• The data
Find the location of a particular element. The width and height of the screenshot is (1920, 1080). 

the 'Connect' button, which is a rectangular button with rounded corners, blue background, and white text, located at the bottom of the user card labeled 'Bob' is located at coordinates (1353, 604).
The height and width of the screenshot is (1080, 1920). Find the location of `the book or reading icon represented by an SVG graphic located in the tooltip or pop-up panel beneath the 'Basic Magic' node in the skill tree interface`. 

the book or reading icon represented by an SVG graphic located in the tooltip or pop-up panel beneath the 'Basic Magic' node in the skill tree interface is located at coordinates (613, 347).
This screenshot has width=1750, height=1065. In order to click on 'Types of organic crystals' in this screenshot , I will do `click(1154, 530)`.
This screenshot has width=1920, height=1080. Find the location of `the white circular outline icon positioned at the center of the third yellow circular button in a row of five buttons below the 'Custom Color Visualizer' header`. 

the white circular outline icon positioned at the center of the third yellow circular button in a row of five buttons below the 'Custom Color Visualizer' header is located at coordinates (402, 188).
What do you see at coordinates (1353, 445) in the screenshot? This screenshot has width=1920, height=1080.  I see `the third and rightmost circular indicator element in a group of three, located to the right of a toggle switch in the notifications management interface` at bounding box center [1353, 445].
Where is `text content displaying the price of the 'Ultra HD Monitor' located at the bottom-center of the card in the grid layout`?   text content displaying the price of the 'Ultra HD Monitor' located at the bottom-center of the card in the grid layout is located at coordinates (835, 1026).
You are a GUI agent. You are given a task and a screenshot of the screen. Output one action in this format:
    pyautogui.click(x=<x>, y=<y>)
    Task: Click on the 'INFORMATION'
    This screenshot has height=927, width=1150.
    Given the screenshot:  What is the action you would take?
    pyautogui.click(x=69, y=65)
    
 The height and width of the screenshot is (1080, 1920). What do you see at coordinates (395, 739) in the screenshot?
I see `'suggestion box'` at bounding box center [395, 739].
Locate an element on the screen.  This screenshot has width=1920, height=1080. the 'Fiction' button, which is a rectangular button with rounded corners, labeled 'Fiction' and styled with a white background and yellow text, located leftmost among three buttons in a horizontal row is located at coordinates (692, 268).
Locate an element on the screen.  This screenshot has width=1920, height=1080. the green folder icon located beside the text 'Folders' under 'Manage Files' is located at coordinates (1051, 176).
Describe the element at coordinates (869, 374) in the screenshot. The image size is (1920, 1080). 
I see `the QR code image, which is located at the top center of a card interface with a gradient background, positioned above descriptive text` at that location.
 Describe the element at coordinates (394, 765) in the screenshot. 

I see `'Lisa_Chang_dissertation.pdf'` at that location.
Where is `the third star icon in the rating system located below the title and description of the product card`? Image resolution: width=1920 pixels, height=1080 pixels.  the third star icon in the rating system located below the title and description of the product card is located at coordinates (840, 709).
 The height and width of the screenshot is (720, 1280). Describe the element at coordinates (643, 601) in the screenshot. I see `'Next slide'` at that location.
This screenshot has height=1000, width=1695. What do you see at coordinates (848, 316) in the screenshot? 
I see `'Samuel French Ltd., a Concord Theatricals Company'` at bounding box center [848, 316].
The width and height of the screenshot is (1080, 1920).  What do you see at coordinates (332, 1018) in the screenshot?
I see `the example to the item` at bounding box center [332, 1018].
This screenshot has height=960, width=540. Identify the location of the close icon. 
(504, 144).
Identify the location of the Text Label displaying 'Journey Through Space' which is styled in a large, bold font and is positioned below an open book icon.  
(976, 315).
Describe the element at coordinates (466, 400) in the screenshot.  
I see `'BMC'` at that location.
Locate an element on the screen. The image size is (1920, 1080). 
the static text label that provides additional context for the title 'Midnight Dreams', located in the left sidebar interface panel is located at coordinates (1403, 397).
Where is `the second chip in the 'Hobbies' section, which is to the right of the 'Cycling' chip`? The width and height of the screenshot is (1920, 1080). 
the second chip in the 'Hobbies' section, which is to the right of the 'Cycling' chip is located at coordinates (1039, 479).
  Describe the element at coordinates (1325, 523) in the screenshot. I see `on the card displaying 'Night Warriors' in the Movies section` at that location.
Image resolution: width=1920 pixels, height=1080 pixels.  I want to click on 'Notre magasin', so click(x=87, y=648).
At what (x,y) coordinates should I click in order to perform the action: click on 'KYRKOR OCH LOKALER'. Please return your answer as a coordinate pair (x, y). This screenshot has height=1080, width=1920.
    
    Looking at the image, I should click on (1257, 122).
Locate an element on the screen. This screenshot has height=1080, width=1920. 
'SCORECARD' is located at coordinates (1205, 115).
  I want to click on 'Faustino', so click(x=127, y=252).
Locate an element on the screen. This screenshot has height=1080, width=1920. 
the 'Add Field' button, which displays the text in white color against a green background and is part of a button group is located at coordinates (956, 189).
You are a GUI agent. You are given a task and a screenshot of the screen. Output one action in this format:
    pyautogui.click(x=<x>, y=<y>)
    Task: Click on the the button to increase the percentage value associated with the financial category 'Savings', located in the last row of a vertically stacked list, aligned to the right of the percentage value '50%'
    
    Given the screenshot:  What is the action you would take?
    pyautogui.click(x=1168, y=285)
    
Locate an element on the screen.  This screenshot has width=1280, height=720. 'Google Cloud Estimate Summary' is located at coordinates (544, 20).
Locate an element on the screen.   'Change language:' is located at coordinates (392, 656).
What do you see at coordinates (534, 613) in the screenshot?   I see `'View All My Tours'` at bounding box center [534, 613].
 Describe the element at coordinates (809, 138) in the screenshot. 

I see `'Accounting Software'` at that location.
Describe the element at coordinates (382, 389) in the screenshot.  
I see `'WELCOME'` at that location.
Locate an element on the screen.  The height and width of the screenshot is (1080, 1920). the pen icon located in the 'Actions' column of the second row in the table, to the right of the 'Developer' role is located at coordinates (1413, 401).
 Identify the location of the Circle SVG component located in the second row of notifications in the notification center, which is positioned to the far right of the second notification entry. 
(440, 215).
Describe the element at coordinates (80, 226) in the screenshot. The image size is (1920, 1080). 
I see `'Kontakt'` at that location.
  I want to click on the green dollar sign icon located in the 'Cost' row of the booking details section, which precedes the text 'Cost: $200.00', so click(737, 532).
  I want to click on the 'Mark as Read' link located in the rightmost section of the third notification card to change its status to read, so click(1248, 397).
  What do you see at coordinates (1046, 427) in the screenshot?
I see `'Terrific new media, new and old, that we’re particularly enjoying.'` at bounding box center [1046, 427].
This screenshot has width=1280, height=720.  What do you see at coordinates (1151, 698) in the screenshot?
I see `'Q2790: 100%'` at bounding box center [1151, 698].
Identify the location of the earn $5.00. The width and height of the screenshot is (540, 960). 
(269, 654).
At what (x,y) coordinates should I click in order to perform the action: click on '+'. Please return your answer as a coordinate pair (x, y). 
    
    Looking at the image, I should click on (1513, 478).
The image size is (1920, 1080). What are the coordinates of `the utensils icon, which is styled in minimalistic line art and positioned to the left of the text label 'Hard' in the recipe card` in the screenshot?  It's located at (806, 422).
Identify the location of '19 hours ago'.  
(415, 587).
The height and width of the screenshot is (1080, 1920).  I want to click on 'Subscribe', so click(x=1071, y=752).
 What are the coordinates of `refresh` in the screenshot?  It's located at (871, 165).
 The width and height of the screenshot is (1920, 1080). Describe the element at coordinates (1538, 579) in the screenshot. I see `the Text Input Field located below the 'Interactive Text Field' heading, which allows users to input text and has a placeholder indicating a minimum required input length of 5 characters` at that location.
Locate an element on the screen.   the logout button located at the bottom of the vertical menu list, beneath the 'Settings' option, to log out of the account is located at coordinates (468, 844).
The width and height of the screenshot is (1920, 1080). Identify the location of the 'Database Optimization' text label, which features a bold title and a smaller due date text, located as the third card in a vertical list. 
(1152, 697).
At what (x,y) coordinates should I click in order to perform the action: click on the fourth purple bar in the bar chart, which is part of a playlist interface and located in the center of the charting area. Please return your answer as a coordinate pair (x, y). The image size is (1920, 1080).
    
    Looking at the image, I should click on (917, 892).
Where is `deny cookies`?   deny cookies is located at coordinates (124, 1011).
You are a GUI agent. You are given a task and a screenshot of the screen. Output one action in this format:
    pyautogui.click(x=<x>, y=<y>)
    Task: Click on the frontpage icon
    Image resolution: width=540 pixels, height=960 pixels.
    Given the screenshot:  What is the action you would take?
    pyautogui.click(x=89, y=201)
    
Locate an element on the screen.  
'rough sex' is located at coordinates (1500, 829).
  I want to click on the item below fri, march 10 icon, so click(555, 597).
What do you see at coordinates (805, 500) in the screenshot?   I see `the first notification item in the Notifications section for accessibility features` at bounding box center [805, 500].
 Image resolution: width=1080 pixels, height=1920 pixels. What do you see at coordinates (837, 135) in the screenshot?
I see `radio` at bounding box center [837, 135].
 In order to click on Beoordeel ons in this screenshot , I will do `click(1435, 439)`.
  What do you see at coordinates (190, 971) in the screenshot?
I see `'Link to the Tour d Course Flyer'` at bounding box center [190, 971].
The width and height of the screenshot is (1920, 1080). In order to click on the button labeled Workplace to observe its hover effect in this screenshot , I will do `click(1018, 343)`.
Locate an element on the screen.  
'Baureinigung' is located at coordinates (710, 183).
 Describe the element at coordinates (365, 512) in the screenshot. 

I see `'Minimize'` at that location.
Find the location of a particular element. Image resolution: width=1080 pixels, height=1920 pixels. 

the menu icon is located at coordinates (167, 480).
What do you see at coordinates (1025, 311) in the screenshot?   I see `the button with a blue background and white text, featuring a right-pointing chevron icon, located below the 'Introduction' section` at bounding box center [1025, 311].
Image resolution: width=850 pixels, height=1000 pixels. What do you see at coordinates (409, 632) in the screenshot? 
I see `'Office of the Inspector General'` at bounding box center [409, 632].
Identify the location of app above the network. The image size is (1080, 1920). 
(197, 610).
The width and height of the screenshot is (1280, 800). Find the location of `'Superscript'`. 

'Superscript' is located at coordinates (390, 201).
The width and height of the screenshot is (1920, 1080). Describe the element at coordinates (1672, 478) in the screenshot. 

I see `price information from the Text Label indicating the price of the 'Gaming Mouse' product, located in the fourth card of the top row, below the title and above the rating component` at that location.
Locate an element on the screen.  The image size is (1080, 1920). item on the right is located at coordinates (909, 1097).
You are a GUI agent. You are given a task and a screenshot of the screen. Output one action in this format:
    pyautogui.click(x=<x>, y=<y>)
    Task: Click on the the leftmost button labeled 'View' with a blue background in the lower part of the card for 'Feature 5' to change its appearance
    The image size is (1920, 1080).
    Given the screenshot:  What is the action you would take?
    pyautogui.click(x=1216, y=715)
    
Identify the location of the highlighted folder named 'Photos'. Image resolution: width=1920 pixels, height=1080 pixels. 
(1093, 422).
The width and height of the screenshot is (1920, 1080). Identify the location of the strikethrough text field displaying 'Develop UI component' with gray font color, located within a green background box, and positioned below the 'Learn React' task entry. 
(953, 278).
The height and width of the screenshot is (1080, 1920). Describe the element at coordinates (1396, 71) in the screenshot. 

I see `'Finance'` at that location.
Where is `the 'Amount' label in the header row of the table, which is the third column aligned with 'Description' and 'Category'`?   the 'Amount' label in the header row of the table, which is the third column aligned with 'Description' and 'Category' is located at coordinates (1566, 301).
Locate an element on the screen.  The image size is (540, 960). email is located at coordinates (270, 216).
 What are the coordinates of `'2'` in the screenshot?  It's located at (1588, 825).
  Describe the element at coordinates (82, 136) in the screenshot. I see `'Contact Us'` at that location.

• Exercise instructions
Transcribe the records verbatim, from the line containing "What do you see at coordinates (805, 500)" through the line containing "In order to click on Beoordeel", including both of those lines.

• The completed task
What do you see at coordinates (805, 500) in the screenshot?   I see `the first notification item in the Notifications section for accessibility features` at bounding box center [805, 500].
 Image resolution: width=1080 pixels, height=1920 pixels. What do you see at coordinates (837, 135) in the screenshot?
I see `radio` at bounding box center [837, 135].
 In order to click on Beoordeel ons in this screenshot , I will do `click(1435, 439)`.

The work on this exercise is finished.